Rassuré… Voilà un sentiment méconnu de tous ceux qui, plongés dans l'incertitude, assommés par les difficultés ne parviennent pas à percevoir de quoi demain sera fait et tente d'avancer sans repère.

Aider nos proches, dans nos familles, au sein de nos entreprises, à retrouver confiance en l'avenir, leur donner pour point de repères de leur action l'homme dans toutes ses dimensions, remettre l'économie à sa juste place, leur faire partager nos priorités (l'emploi, en particulier pour les jeunes, le temps de travail, la famille, la participation dans l'entreprise, la protection sociale), faire naître en eux la volonté de s'unir à nos efforts.

Notre rôle – celui de tous les militants et de chacun de nous à la CFTC – commence là. C'est le sens de nos travaux, ceux de notre dernier Comité national confédéral ; c'est également le sens de notre action sur le terrain. Notre participation y est nécessaire, mais est-elle suffisante ?

Si nous avons fait le choix de l’engagement, c'est pour pouvoir agir sur notre environnement, c'est parce que nous refusons le défaitisme et le fatalisme ambiant. Alors mieux qu'une simple participation passive, je propose que nous nous impliquions davantage dans la vie de l'entreprise, de la cité. Je propose que nous soyons le moteur du changement.

C'est avec cette conviction que nous avons souhaité l’organisation d’un sommet sur la famille et c'est en y apportant un vrai projet pour la famille que nous y avons participé. Il y va au fond de l'équilibre de notre société, du sens de la vie, du travail, de notre avenir à tous.
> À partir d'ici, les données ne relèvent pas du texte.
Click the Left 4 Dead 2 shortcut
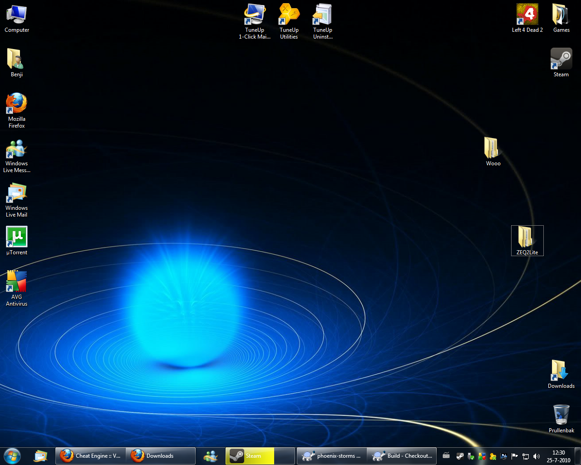The height and width of the screenshot is (465, 581). tap(527, 15)
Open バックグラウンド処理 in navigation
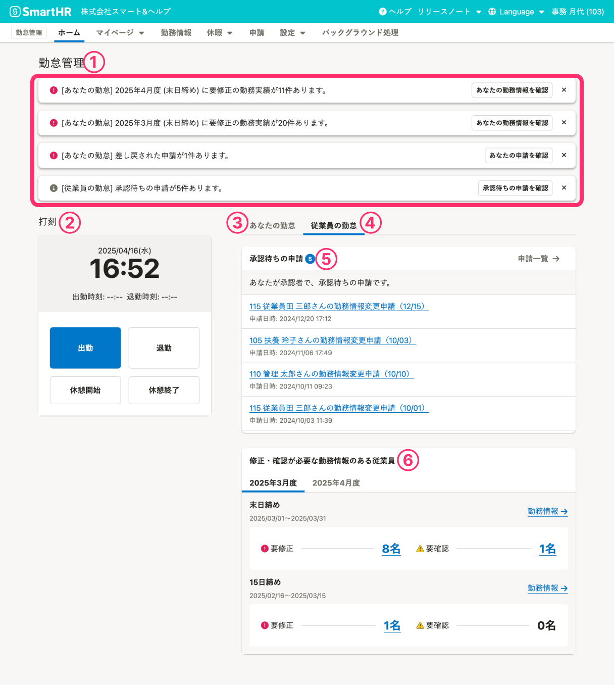The image size is (614, 685). (x=360, y=33)
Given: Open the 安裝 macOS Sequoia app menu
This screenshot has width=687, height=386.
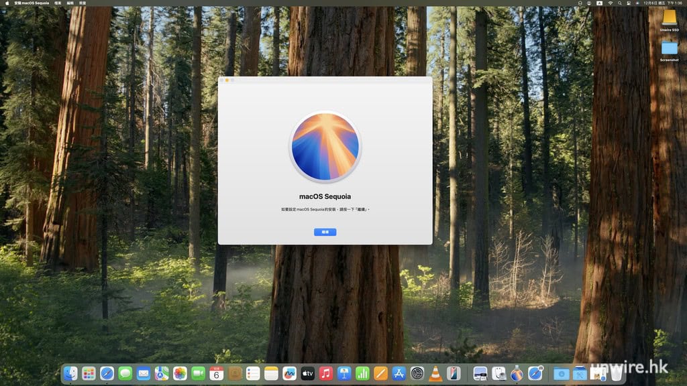Looking at the screenshot, I should (32, 3).
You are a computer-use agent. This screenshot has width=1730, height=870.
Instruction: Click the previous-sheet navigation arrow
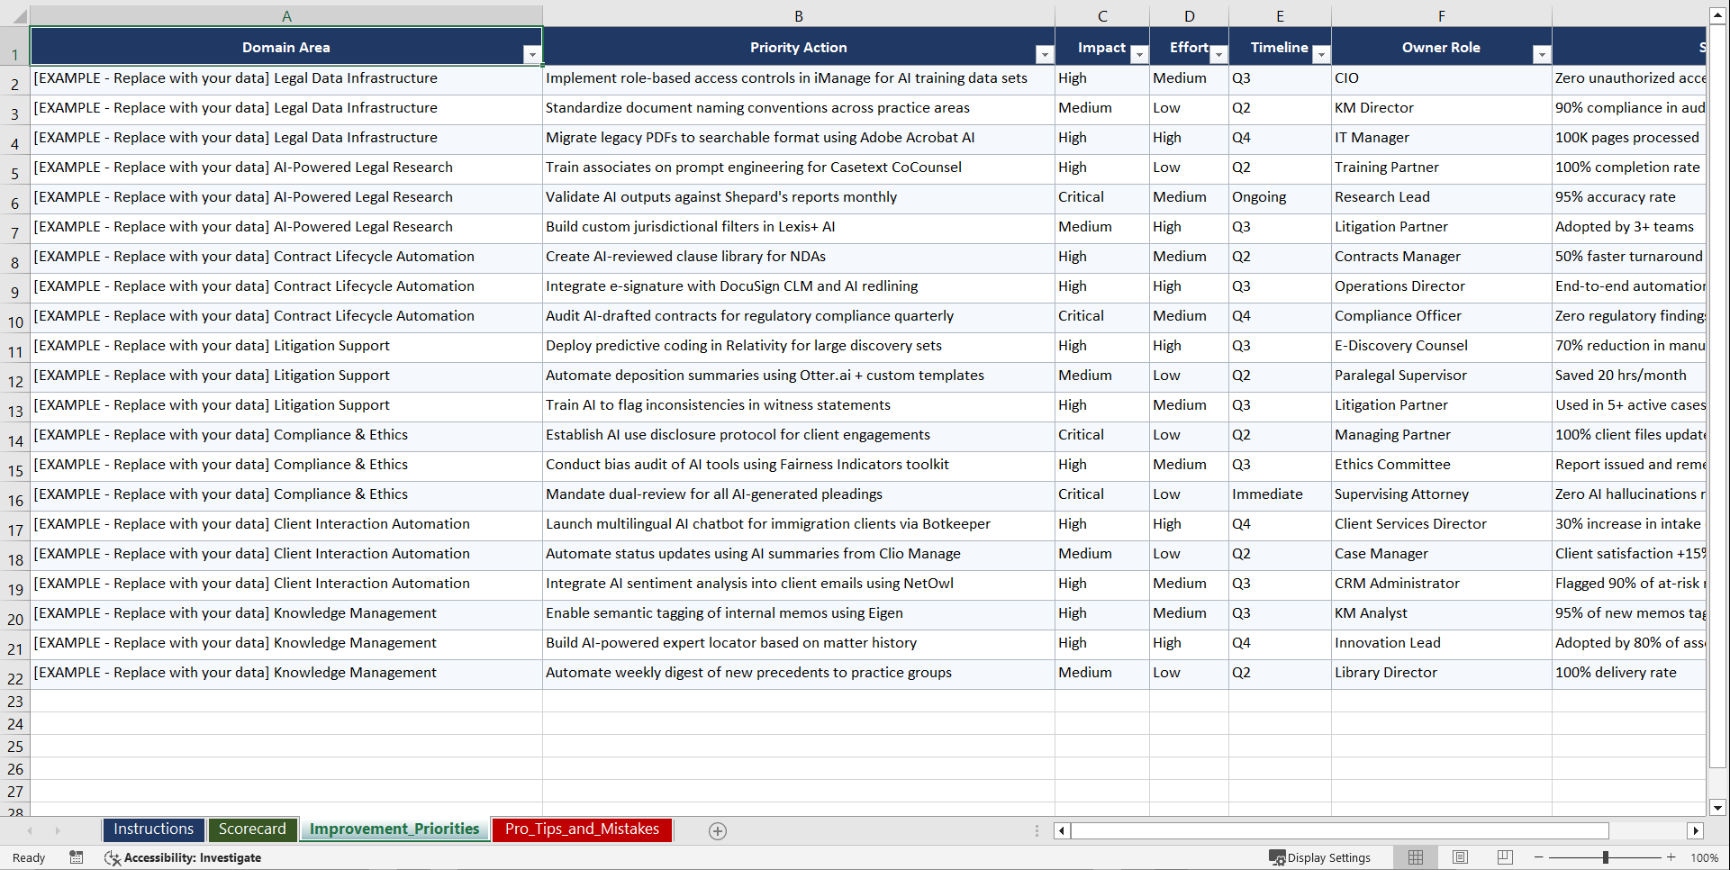tap(31, 830)
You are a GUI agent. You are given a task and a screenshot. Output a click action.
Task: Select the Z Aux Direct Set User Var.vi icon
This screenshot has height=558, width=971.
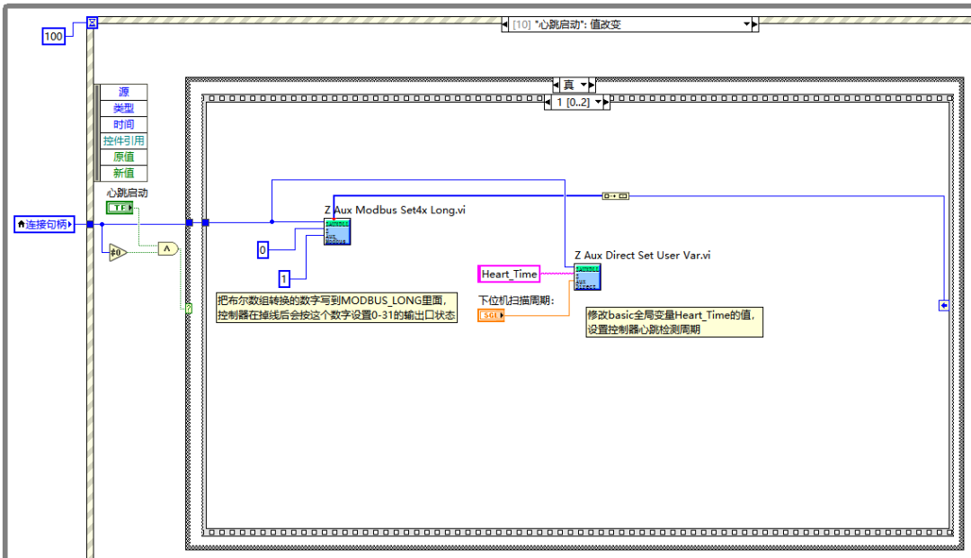click(587, 277)
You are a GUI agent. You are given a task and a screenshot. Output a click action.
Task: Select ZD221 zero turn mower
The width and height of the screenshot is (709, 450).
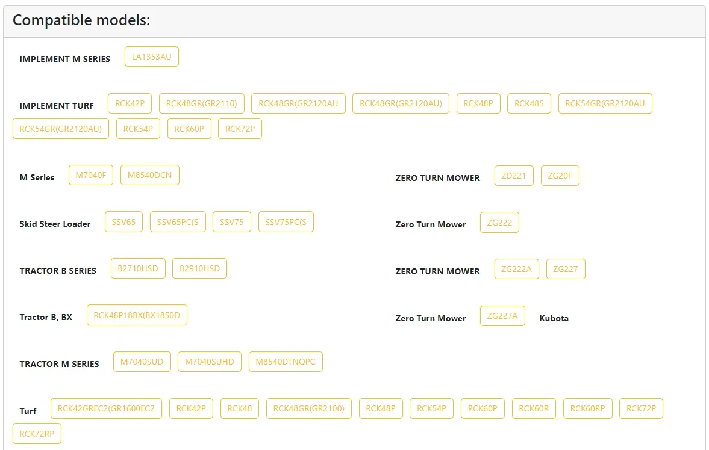pos(514,176)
C'est également avec cette conviction que nous faisons avancer les négociations sur l'aménagement et la réduction du temps de travail. Nous devons saisir cette chance qui s'offre à nous de répondre aux besoins de l'entreprise et de satisfaire les aspirations au mieux vivre des salariés tout en donnant aux exclus leur place.
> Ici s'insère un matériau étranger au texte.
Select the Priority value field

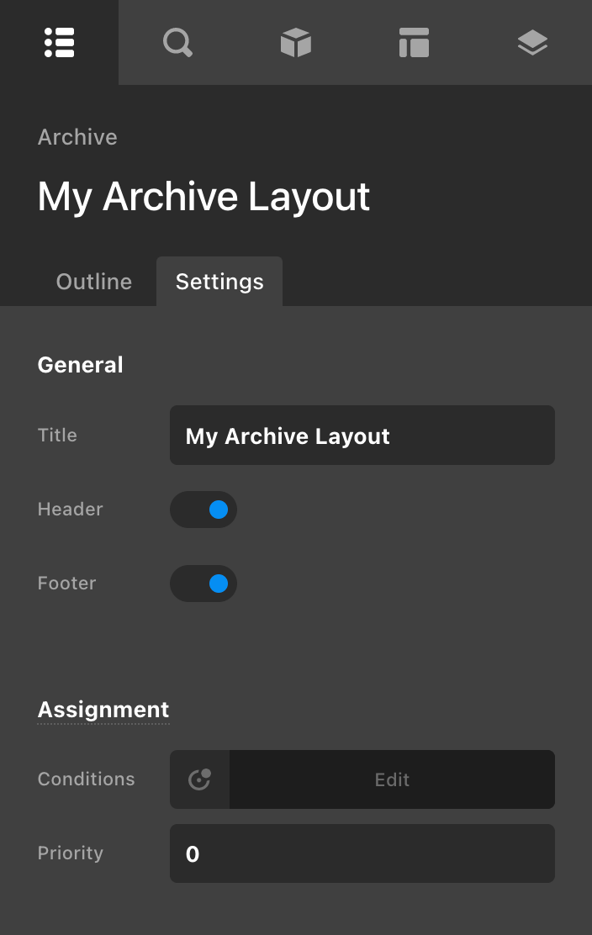pyautogui.click(x=362, y=853)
Des signes encourageants apparaissent et laissent penser que la situation évolue dans le bon sens. Mais les avancées demeurent fragiles. Une plus grande implication permettra de les conforter.

Nous devons défendre nos convictions et imposer les réponses que nous apportons aux questions posées : compensation salariale pour la réduction du temps de travail, nouvelle organisation du travail, semaine de quatre jours, temps partiel choisi et insertion des jeunes dans des emplois normaux. Mieux vivre nos temps professionnels, familiaux et privés, répondre aussi à l'excès de travail des uns, au besoin de travail des autres, à la flexibilité, à la dérégulation…

Prenons les exemples qui frappent, échangeons les expériences, servons-nous de ce qui se fait ici ou là. Agissons ensemble en partenaire responsable là où nous avons le sentiment que c'est possible avec ceux qui veulent aller dans la même direction. Il n'y a pas de fatalité et le pire des échecs serait celui de n'avoir rien tenté.